L’Ecole de notre siècle et l’esprit civique - Par Dominique Schnapper
L’article de notre ami Olivier Galland (« Le ministre, l’école et les abayas », Telos, 22 novembre 2022) soulève le problème de fond sur le sens de l’Ecole dans la démocratie française d’aujourd’hui.
L’Ecole actuelle est l’héritière de celle qui fut l’instrument privilégié de l’instauration de la République, c’est-à-dire du processus de l’intégration nationale. Celle-ci fut en France essentiellement politique : on a intégré la société par la citoyenneté individuelle, selon une conception universaliste du citoyen née des valeurs incarnées et symbolisées par la mémoire de la Grande Révolution. Dès 1789, les révolutionnaires avaient remplacé les anciens termes de maître d’école, de régent et de recteur par celui d’instituteur parce qu’ils étaient chargés d’« instituer » la nation et, selon la formule d’Emile Durkheim un siècle plus tard, de « fixer dans l’âme de l’enfant les similitudes essentielles que réclame la vie collective ». Si en France la laïcité s’exprime à propos de l’Ecole avec une passion inconnue dans les démocraties anglophones, c’est que l’Ecole y est, plus que dans tout autre pays démocratique, l’école du citoyen. Elle est liée à un projet politique, mais repose aussi sur un fondement philosophique, le projet d’émanciper l’être humain, de lui transmettre l’esprit critique et le respect du savoir en dehors de toute influence extérieure, en particulier religieuse.
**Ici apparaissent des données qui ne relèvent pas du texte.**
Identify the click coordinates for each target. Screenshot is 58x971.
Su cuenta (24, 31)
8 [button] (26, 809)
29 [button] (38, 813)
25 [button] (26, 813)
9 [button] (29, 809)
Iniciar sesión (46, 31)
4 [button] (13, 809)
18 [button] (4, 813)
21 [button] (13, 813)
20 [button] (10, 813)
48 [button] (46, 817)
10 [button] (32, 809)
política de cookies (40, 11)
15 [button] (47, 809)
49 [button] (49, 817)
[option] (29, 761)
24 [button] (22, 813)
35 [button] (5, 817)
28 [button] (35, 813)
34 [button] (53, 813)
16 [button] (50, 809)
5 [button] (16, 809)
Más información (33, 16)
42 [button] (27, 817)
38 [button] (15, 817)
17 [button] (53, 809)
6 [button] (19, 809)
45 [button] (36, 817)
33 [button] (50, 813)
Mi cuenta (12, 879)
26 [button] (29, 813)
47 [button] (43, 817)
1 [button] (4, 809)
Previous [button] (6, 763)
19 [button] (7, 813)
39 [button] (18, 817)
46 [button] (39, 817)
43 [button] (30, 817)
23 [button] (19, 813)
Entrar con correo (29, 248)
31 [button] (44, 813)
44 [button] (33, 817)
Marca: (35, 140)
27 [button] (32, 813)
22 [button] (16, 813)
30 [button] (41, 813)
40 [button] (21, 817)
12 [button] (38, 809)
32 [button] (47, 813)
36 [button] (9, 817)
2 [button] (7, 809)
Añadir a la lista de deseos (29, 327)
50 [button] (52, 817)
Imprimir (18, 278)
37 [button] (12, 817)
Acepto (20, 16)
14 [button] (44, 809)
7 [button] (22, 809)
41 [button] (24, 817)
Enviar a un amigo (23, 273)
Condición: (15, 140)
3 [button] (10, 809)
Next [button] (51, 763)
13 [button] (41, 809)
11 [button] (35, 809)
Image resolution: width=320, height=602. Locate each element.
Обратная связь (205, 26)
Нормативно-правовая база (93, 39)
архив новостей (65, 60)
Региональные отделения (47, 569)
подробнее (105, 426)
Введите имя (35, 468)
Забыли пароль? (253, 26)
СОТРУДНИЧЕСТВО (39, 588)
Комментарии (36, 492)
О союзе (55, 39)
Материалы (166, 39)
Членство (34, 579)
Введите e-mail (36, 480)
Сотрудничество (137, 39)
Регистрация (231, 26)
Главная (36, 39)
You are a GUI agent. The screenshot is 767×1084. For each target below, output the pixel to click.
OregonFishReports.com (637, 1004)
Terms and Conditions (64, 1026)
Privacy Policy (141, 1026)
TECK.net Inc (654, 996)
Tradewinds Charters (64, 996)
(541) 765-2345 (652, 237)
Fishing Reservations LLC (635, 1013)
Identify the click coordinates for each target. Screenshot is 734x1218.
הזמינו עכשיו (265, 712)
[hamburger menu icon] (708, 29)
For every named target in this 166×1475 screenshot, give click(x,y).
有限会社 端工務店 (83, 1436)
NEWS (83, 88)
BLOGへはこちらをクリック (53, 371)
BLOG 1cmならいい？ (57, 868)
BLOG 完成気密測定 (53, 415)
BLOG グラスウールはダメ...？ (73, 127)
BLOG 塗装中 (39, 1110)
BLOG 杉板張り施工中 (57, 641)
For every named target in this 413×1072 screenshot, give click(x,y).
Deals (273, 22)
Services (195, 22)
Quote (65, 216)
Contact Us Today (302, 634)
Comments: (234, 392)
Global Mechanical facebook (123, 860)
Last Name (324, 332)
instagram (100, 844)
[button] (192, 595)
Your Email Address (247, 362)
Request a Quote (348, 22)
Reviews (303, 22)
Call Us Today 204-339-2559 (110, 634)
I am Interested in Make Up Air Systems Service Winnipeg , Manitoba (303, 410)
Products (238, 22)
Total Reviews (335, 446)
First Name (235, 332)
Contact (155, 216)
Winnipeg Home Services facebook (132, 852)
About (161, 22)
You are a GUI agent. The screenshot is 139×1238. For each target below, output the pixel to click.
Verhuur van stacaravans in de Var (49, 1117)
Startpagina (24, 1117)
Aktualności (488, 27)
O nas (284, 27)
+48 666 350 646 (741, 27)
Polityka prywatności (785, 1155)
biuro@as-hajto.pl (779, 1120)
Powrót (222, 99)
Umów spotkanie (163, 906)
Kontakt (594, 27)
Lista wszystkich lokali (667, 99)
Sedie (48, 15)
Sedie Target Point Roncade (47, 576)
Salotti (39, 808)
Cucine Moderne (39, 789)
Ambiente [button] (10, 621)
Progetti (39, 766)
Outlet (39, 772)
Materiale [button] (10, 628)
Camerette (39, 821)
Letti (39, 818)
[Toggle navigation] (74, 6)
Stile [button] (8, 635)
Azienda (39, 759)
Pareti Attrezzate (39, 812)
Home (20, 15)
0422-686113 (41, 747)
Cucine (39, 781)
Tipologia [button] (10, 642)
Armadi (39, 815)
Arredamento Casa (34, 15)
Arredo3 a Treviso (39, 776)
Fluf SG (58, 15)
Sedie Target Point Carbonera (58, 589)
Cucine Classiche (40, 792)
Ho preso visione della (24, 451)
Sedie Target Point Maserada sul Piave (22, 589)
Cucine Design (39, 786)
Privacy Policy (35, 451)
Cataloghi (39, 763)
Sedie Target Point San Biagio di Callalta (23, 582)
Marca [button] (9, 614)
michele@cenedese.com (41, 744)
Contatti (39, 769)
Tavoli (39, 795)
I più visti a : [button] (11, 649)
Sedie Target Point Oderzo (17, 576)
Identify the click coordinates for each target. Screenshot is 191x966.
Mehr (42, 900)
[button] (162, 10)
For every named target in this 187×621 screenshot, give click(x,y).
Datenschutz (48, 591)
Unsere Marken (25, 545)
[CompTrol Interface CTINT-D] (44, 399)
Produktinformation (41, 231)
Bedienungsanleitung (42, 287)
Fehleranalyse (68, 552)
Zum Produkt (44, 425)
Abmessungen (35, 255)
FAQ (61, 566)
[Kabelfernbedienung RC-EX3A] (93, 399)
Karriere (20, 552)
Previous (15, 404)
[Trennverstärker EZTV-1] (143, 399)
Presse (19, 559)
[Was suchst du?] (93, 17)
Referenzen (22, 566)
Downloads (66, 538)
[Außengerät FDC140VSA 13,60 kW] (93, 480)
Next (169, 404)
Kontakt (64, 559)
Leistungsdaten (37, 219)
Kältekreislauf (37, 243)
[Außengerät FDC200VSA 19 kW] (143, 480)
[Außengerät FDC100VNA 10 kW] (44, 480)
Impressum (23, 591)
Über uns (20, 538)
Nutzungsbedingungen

C’est pourquoi, par-delà le contenu de l’enseignement, l’Ecole de la République, à l’image de la société politique, constituait un espace fictif dans lequel les élèves, en tant que futurs citoyens, devaient été traités de manière égale, indépendamment de leurs caractéristiques personnelles, familiales et sociales. C’était un lieu, au sens matériel et abstrait du terme, qui était construit contre les inégalités réelles de la vie sociale, pour résister aux mouvements de la société civile. L’ordre de l’Ecole était, comme celui de la citoyenneté, formel et impersonnel. L’abstraction de la société scolaire devait former l’enfant à comprendre et à maîtriser celle de la société politique. Le port de l’uniforme ou de la blouse, l’imposition d’un même enseignement – contenu, méthodes, horaires, enseignants recrutés par des concours nationaux – étaient les conséquences directes de cette éducation commune à la citoyenneté. Il ne s’agissait pas seulement de transmettre les connaissances nécessaires à la vie collective, mais de participer au projet politique commun.